**TASK OBJECTIVE**
Every record below should appear in your answer, copied exactly.

Dataset entries:
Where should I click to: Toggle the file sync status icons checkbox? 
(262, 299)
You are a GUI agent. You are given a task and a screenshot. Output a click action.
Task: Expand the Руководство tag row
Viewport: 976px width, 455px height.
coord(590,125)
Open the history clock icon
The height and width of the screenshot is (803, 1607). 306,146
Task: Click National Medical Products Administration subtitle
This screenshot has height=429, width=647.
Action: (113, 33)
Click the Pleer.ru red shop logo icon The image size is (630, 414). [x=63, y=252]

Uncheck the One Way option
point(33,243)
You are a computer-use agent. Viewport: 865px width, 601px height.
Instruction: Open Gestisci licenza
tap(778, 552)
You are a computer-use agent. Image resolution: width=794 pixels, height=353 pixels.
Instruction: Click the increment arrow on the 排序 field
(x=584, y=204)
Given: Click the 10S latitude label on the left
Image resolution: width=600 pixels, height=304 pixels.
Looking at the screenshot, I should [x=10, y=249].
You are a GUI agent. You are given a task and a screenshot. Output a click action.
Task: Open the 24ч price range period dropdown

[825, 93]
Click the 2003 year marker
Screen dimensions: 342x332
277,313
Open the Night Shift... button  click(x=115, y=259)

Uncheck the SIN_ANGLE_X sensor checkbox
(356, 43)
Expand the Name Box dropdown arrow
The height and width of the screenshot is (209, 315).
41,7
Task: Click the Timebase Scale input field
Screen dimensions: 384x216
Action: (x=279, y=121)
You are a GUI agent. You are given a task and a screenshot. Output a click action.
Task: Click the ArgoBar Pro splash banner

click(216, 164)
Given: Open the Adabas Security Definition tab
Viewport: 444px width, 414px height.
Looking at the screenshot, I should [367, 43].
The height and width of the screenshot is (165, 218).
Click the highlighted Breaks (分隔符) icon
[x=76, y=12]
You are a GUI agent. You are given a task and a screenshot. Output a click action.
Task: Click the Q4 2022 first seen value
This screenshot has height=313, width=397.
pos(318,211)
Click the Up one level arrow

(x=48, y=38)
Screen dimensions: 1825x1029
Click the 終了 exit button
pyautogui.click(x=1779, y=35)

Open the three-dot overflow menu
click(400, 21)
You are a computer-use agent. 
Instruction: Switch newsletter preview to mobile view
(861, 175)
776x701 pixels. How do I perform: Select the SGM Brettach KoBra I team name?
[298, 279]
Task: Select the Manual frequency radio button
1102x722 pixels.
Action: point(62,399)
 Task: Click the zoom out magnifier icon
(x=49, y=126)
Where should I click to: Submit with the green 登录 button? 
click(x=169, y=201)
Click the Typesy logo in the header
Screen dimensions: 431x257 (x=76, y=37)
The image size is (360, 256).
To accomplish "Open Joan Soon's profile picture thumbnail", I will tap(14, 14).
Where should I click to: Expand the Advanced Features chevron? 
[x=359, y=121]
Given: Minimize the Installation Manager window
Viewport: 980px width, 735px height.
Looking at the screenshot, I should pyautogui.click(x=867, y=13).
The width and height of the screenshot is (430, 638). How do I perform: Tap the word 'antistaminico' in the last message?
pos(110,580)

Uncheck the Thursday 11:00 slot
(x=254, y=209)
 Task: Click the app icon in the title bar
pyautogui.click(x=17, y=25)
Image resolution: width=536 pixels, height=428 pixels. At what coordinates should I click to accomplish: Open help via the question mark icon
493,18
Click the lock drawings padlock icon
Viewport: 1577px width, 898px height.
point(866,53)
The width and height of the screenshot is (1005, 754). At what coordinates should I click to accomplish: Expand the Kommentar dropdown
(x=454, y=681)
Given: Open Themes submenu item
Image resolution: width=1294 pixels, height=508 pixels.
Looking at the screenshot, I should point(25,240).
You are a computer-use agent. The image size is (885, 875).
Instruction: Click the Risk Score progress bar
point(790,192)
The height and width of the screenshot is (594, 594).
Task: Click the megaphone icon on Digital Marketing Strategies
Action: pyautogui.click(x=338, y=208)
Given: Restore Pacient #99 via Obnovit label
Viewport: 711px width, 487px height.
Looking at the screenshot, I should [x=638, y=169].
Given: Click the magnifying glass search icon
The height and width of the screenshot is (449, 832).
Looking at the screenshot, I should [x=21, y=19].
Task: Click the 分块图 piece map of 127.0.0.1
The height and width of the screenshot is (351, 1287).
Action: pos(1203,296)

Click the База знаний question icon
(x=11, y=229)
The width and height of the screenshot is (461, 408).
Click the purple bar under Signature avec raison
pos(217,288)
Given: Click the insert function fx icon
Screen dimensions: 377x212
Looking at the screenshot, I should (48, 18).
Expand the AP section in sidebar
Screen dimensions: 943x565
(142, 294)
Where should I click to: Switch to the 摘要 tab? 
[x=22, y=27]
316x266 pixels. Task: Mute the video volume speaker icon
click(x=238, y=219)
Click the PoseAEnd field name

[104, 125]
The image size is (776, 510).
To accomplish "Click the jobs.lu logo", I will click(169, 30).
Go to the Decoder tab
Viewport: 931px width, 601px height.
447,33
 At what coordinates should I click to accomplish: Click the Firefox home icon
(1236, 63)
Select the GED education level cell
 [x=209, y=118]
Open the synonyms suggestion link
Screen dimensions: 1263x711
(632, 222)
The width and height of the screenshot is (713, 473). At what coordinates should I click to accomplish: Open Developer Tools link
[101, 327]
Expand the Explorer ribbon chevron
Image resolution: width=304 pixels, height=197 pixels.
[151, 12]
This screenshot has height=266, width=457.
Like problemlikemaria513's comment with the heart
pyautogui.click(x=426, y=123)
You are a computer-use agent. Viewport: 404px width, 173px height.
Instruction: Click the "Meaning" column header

**OUTPUT**
Where should I click to: Toggle the file sync status icons checkbox? 
(262, 299)
You are a GUI agent. You are given a task and a screenshot. Output a click action.
Task: Expand the Руководство tag row
Viewport: 976px width, 455px height.
coord(590,125)
Open the history clock icon
The height and width of the screenshot is (803, 1607). 306,146
Task: Click National Medical Products Administration subtitle
This screenshot has height=429, width=647.
Action: (113, 33)
Click the Pleer.ru red shop logo icon The image size is (630, 414). [x=63, y=252]

Uncheck the One Way option
point(33,243)
You are a computer-use agent. Viewport: 865px width, 601px height.
Instruction: Open Gestisci licenza
tap(778, 552)
You are a computer-use agent. Image resolution: width=794 pixels, height=353 pixels.
Instruction: Click the increment arrow on the 排序 field
(x=584, y=204)
Given: Click the 10S latitude label on the left
Image resolution: width=600 pixels, height=304 pixels.
Looking at the screenshot, I should [x=10, y=249].
You are a GUI agent. You are given a task and a screenshot. Output a click action.
Task: Open the 24ч price range period dropdown

[825, 93]
Click the 2003 year marker
Screen dimensions: 342x332
277,313
Open the Night Shift... button  click(x=115, y=259)

Uncheck the SIN_ANGLE_X sensor checkbox
(356, 43)
Expand the Name Box dropdown arrow
The height and width of the screenshot is (209, 315).
41,7
Task: Click the Timebase Scale input field
Screen dimensions: 384x216
Action: (x=279, y=121)
You are a GUI agent. You are given a task and a screenshot. Output a click action.
Task: Click the ArgoBar Pro splash banner

click(216, 164)
Given: Open the Adabas Security Definition tab
Viewport: 444px width, 414px height.
Looking at the screenshot, I should [367, 43].
The height and width of the screenshot is (165, 218).
Click the highlighted Breaks (分隔符) icon
[x=76, y=12]
You are a GUI agent. You are given a task and a screenshot. Output a click action.
Task: Click the Q4 2022 first seen value
This screenshot has height=313, width=397.
pos(318,211)
Click the Up one level arrow

(x=48, y=38)
Screen dimensions: 1825x1029
Click the 終了 exit button
pyautogui.click(x=1779, y=35)

Open the three-dot overflow menu
click(400, 21)
You are a computer-use agent. 
Instruction: Switch newsletter preview to mobile view
(861, 175)
776x701 pixels. How do I perform: Select the SGM Brettach KoBra I team name?
[298, 279]
Task: Select the Manual frequency radio button
1102x722 pixels.
Action: point(62,399)
 Task: Click the zoom out magnifier icon
(x=49, y=126)
Where should I click to: Submit with the green 登录 button? 
click(x=169, y=201)
Click the Typesy logo in the header
Screen dimensions: 431x257 (x=76, y=37)
The image size is (360, 256).
To accomplish "Open Joan Soon's profile picture thumbnail", I will tap(14, 14).
Where should I click to: Expand the Advanced Features chevron? 
[x=359, y=121]
Given: Minimize the Installation Manager window
Viewport: 980px width, 735px height.
Looking at the screenshot, I should pyautogui.click(x=867, y=13).
The width and height of the screenshot is (430, 638). How do I perform: Tap the word 'antistaminico' in the last message?
pos(110,580)

Uncheck the Thursday 11:00 slot
(x=254, y=209)
 Task: Click the app icon in the title bar
pyautogui.click(x=17, y=25)
Image resolution: width=536 pixels, height=428 pixels. At what coordinates should I click to accomplish: Open help via the question mark icon
493,18
Click the lock drawings padlock icon
Viewport: 1577px width, 898px height.
point(866,53)
The width and height of the screenshot is (1005, 754). At what coordinates should I click to accomplish: Expand the Kommentar dropdown
(x=454, y=681)
Given: Open Themes submenu item
Image resolution: width=1294 pixels, height=508 pixels.
Looking at the screenshot, I should point(25,240).
You are a computer-use agent. The image size is (885, 875).
Instruction: Click the Risk Score progress bar
point(790,192)
The height and width of the screenshot is (594, 594).
Task: Click the megaphone icon on Digital Marketing Strategies
Action: pyautogui.click(x=338, y=208)
Given: Restore Pacient #99 via Obnovit label
Viewport: 711px width, 487px height.
Looking at the screenshot, I should [x=638, y=169].
Given: Click the magnifying glass search icon
The height and width of the screenshot is (449, 832).
Looking at the screenshot, I should [x=21, y=19].
Task: Click the 分块图 piece map of 127.0.0.1
The height and width of the screenshot is (351, 1287).
Action: pos(1203,296)

Click the База знаний question icon
(x=11, y=229)
The width and height of the screenshot is (461, 408).
Click the purple bar under Signature avec raison
pos(217,288)
Given: Click the insert function fx icon
Screen dimensions: 377x212
Looking at the screenshot, I should (48, 18).
Expand the AP section in sidebar
Screen dimensions: 943x565
(142, 294)
Where should I click to: Switch to the 摘要 tab? 
[x=22, y=27]
316x266 pixels. Task: Mute the video volume speaker icon
click(x=238, y=219)
Click the PoseAEnd field name

[104, 125]
The image size is (776, 510).
To accomplish "Click the jobs.lu logo", I will click(169, 30).
Go to the Decoder tab
Viewport: 931px width, 601px height.
447,33
 At what coordinates should I click to accomplish: Click the Firefox home icon
(1236, 63)
Select the GED education level cell
 [x=209, y=118]
Open the synonyms suggestion link
Screen dimensions: 1263x711
(632, 222)
The width and height of the screenshot is (713, 473). At what coordinates should I click to accomplish: Open Developer Tools link
[101, 327]
Expand the Explorer ribbon chevron
Image resolution: width=304 pixels, height=197 pixels.
[151, 12]
This screenshot has height=266, width=457.
Like problemlikemaria513's comment with the heart
pyautogui.click(x=426, y=123)
You are a computer-use agent. Viewport: 404px width, 173px height.
Instruction: Click the "Meaning" column header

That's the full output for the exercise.